● **Prompt**
Reproduce verbatim the lines of the material below, starting at the line with "How do I perform: Open" and ending at the line with "Click the Быстрая", both inclusive; skip the rest.

● **Listed entries**

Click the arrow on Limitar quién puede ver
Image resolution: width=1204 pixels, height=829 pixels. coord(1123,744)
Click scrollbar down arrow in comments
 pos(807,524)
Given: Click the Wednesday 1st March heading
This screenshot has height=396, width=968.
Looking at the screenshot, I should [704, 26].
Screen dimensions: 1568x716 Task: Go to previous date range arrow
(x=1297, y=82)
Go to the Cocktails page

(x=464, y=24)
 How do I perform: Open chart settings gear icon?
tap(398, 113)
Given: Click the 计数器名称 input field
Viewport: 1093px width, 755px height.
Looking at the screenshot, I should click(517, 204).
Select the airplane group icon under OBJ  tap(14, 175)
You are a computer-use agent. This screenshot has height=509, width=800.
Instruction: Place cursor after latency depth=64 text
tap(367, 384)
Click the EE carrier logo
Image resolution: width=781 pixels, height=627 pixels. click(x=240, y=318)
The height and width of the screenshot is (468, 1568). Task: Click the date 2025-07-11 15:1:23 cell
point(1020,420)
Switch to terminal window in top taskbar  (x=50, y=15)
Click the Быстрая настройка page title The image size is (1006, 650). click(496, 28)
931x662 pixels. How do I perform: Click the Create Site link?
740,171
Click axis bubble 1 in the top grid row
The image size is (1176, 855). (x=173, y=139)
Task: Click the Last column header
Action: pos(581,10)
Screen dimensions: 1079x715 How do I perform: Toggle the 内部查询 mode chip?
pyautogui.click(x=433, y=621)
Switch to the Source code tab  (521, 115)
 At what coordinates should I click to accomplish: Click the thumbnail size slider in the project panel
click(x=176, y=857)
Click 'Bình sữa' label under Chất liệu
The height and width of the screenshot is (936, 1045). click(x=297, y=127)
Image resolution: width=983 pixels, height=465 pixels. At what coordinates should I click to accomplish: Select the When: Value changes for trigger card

● **Final answer**
 How do I perform: Open chart settings gear icon?
tap(398, 113)
Given: Click the 计数器名称 input field
Viewport: 1093px width, 755px height.
Looking at the screenshot, I should click(517, 204).
Select the airplane group icon under OBJ  tap(14, 175)
You are a computer-use agent. This screenshot has height=509, width=800.
Instruction: Place cursor after latency depth=64 text
tap(367, 384)
Click the EE carrier logo
Image resolution: width=781 pixels, height=627 pixels. click(x=240, y=318)
The height and width of the screenshot is (468, 1568). Task: Click the date 2025-07-11 15:1:23 cell
point(1020,420)
Switch to terminal window in top taskbar  (x=50, y=15)
Click the Быстрая настройка page title The image size is (1006, 650). click(496, 28)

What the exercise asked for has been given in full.